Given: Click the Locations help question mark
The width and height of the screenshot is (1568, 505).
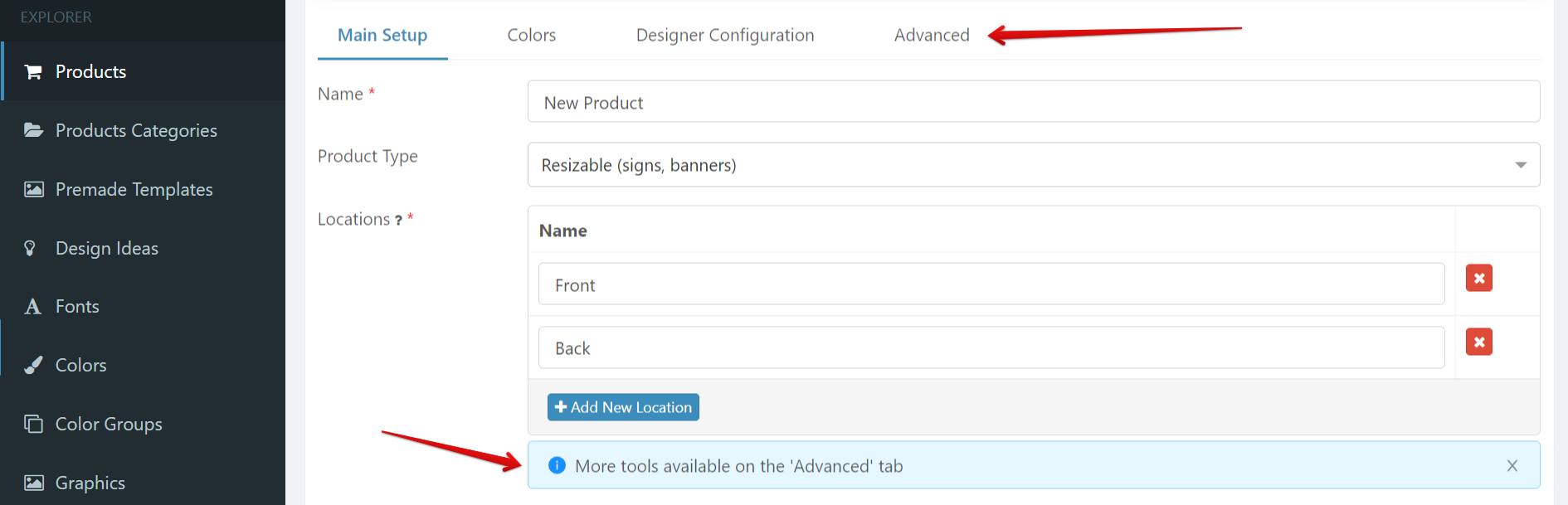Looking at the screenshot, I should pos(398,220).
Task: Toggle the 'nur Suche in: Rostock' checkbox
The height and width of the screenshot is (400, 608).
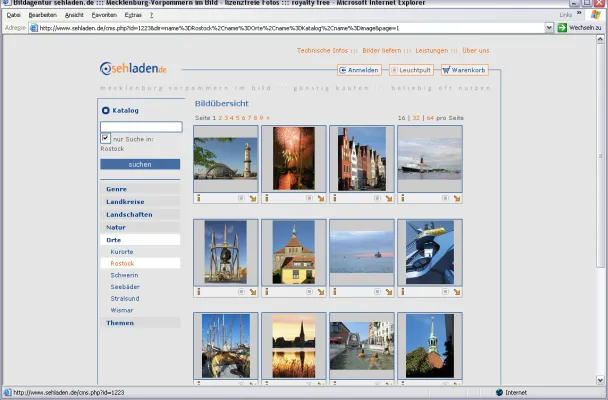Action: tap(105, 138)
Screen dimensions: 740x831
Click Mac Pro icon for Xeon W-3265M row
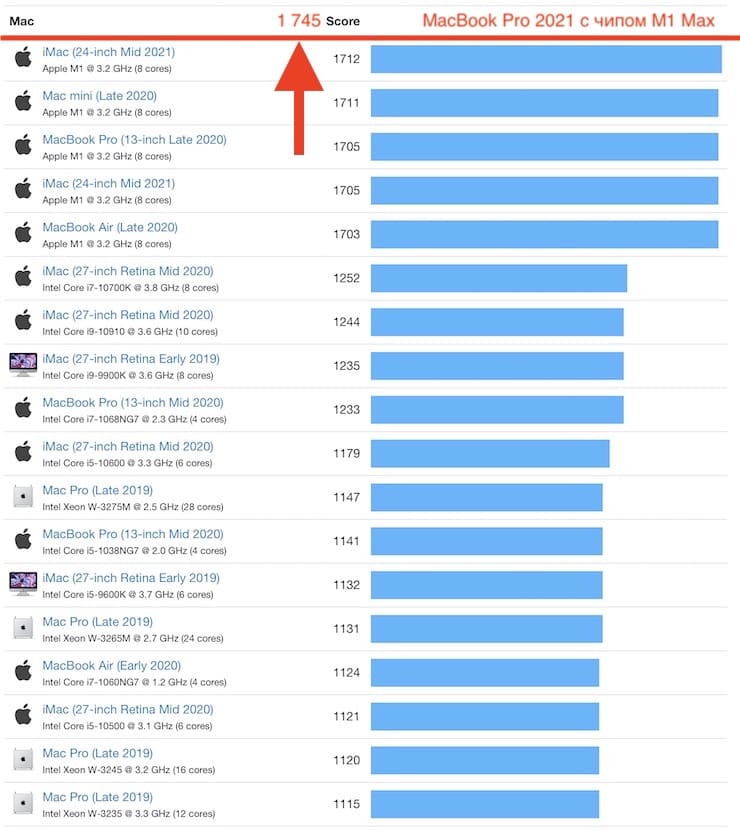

+ + + +

Aim of the task
When you copy the records above, keep every word exact and leave out the pictures they contain.

Written response
Given: Click the Locations help question mark
The width and height of the screenshot is (1568, 505).
Looking at the screenshot, I should pos(398,220).
Task: Toggle the 'nur Suche in: Rostock' checkbox
The height and width of the screenshot is (400, 608).
Action: tap(105, 138)
Screen dimensions: 740x831
Click Mac Pro icon for Xeon W-3265M row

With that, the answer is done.